How we worked together

At the end of the fall 2021 semester, the Asian American Politics instructor reached out to the liaisonl librarian for Political Science about collaborating on the course in the spring. This was an upper-division seminar for 12 students, most of whom were political science majors. The instructor was keen to build on the research he had been doing with students on the need for more Asian American–inspired courses.2 We met to discuss possibilities for assignment design that would draw on library resources and deepen students’ understanding of the research process. Because one of the primary topics of the course was Japanese American internment, we decided to pursue developing an assignment that incorporated one or more of the library’s special collections relating to Asian American history.

A few weeks later, we visited the University Archives and Special Collections department in Gonzaga University’s Foley Library. We met with the special collections librarian and looked at two collections relating to Asian American history for possible use in the course. After a closer look, the three of us realized that one of the collections contained former student records, so we had to rule it out due to FERPA. However, the second collection of interest, the Victor McLaughlin Papers, seemed like a perfect fit for the course.

The Victor McLaughlin Papers contain records and materials related to the World War II internment of Japanese Americans at Minidoka War Center in Hunt, Idaho.3 This small collection was created and collected by Victor McLaughlin, a War Relocation Officer at the camp. The papers include McLaughlin’s correspondence, official documents, and newspapers. The bulk of the collection consists of copies of the Minidoka Irrigator, the camp newspaper written and published by the Japanese American internees between 1942 and 1945; however, the holdings at Foley are predominately from 1945.

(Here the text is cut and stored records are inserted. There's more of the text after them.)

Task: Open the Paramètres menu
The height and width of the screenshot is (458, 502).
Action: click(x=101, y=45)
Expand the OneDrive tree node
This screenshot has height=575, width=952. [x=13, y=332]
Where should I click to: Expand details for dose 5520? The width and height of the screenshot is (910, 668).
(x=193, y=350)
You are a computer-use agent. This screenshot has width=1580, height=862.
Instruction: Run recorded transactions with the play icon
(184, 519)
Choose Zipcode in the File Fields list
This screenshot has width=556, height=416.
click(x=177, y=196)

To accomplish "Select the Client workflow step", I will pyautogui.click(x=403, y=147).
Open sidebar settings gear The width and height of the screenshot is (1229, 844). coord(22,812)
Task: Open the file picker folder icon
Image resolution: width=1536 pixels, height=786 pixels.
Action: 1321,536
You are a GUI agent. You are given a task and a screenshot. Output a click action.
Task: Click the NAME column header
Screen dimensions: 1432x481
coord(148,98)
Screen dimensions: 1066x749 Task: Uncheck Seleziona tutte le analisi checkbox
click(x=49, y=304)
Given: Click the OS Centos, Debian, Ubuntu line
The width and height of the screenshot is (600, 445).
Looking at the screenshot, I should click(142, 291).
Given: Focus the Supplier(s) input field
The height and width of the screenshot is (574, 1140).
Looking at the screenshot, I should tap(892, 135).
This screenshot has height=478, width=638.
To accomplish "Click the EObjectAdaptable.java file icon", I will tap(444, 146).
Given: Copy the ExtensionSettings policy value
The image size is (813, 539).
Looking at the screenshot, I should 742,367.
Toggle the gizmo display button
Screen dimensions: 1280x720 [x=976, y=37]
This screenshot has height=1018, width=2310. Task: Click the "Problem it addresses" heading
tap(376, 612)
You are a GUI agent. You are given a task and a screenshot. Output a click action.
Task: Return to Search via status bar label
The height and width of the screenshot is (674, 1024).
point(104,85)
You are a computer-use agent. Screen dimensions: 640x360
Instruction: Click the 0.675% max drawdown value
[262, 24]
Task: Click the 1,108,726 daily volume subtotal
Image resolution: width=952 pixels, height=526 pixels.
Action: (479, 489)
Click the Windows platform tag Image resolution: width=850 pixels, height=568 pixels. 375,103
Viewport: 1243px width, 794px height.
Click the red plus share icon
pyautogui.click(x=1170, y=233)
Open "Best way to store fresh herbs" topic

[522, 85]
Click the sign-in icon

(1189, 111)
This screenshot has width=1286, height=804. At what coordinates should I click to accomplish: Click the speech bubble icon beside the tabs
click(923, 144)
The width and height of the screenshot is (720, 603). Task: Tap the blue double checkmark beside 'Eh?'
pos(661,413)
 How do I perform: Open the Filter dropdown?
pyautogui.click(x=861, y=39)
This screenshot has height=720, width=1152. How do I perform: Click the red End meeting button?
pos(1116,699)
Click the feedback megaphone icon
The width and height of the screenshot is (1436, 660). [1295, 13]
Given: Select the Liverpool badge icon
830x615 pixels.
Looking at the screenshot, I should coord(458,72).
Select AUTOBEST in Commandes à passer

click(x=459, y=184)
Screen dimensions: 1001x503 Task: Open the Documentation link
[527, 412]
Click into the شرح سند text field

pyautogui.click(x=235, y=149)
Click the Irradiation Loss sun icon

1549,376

Screenshot of the Asian American Politics LibGuide.

Screenshot of the Asian American Politics LibGuide.

Once we viewed the collection ourselves and had a better understanding of the materials within it, we began planning the details of the assignment and how the two librarians would be involved throughout the semester. One of the assignment’s outcomes was to introduce students to primary source research. To prepare students for the project, we introduced them to the University Archives and Special Collections at the start of the semester. The special collections librarian taught a session about primary source research, showed the students how to handle the fragile newspapers, and gave students a tour of the vault. Afterward, the students were given time to explore issues of the Minidoka Irrigator at their own pace, and we encouraged them to take notes about anything in the newspapers they found interesting or that stood out to them.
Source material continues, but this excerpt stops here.